The masking, unmasking, and re-masking of food memories: neuronal ensemble mechanisms

Lead Research Organisation: University of Sussex
Department Name: Sch of Psychology

Abstract

Alarming estimates indicate that 2 out of 3 UK adults are overweight or obese, as a result of overeating, with an increased risk for diseases such as diabetes. Exposure to sensory stimuli or cues (e.g., the sight of food) linked with food recovers 'excitatory' memories about food and can elicit food cravings, which leads to excessive eating in certain individuals. Interestingly, cue exposure therapy (CET) reduces such desires to eat. It borrows well-established and elegant concepts from 'extinction learning' that Pavlov examined in his famous classical conditioning experiment nearly 100 years ago. He noticed that a dog presented with a bell associated with food would salivate, but when the bell was repeatedly presented without any food, the salivation response stopped or went 'extinct'. Likewise, in CET a food cue is repeatedly presented without food and reduces the desire to eat by creating a new 'inhibitory' memory. However, CET's success is limited and responses to food cues eventually return on their own or show 'spontaneous recovery', as memories about extinction learning are not properly retrieved.
=-=-=-=-=
* [Prompt 1]: Based on the food memories abstract, decide whether each statement agrees with it: (a) two out of three UK adults are overweight or obese; (b) in cue exposure therapy, a food cue is repeatedly presented together with food; (c) Pavlov carried out his classical conditioning experiment nearly 50 years ago. Answer yes or no for each and quote the words that decide it.
* [Prompt 2]: Write the next part of the food memories abstract.
The rows that come after this abstract are separate material.
=-=-=-=-=
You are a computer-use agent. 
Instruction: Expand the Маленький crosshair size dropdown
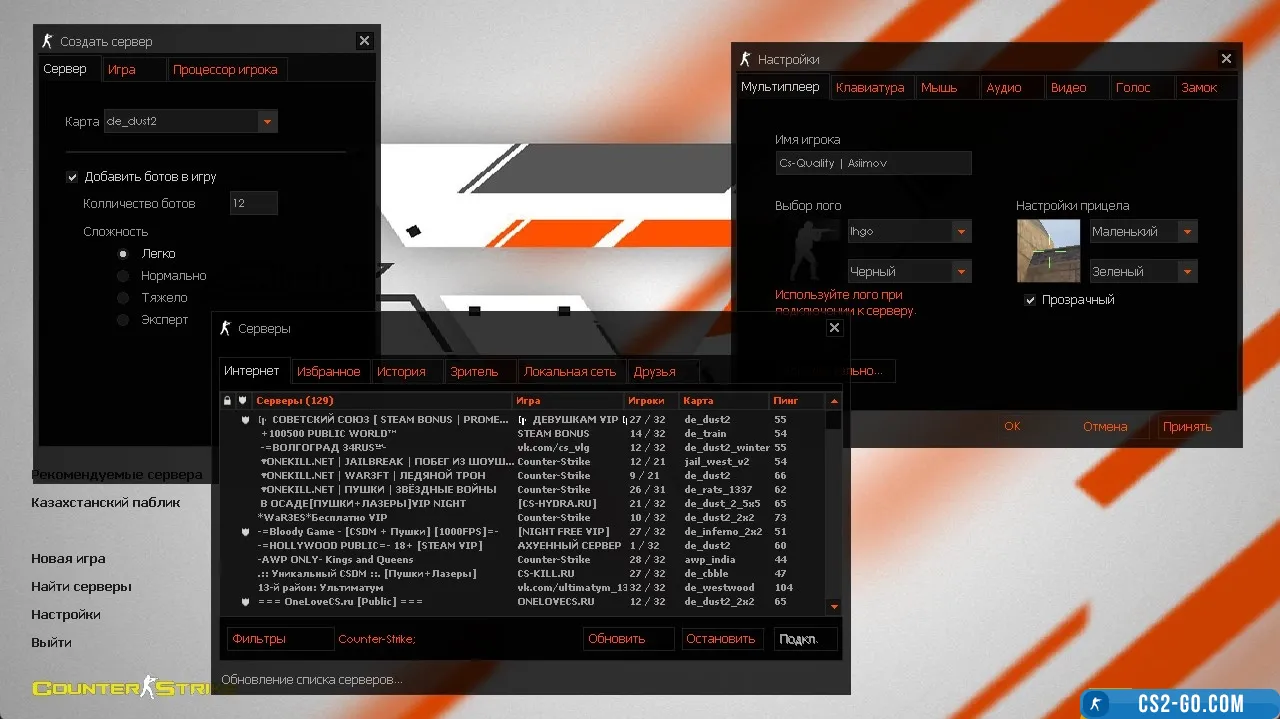pos(1187,232)
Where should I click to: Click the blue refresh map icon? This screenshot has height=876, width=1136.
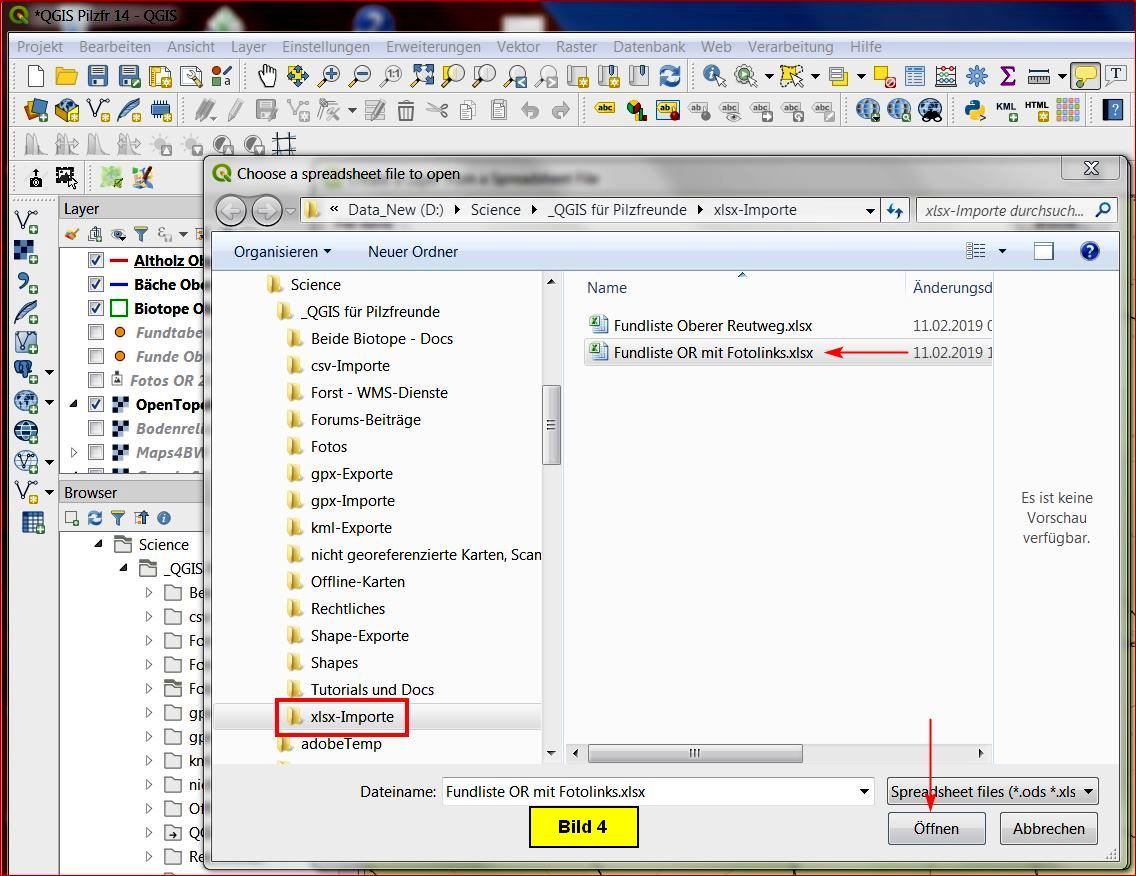tap(669, 76)

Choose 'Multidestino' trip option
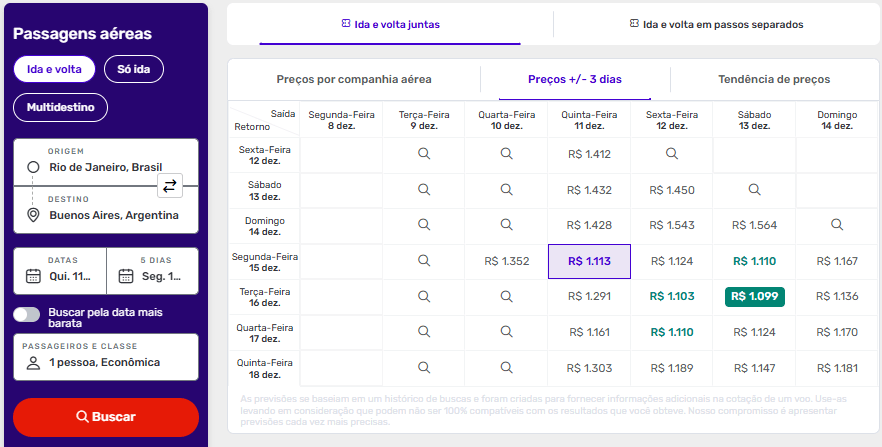pyautogui.click(x=60, y=107)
=-=-=-=-=
* [Task response 1]:
(a) Yes: "2 out of 3 UK adults are overweight or obese"
(b) No: "a food cue is repeatedly presented without food"
(c) No: "nearly 100 years ago"

* [Task response 2]:
Promisingly, animal studies from we and others have revealed that reminders or 'retrieval cues', such as a flashing light, associated with extinction learning help retrieve inhibitory extinction memories and dampen spontaneous recovery. To date, the brain mechanisms of spontaneous recovery and how it is suppressed are poorly understood. However, our recent studies in mice show that specialised groups of activated neurons called 'neuronal ensembles' help retrieve excitatory memories about food rewards when they are exposed to food cues and show food seeking behaviours. Moreover, we and others have shown that following extinction learning, food cues activate smaller neuronal ensembles and there are also physiological changes in the electrical properties of neurons and connections between neurons called synapses, which 'rewire' brain circuits. As such, might spontaneous recovery occur by reversing these changes in activity patterns and physiological properties of neurons related to extinction? And could extinction retrieval cues restore these properties back to what was seen during extinction learning?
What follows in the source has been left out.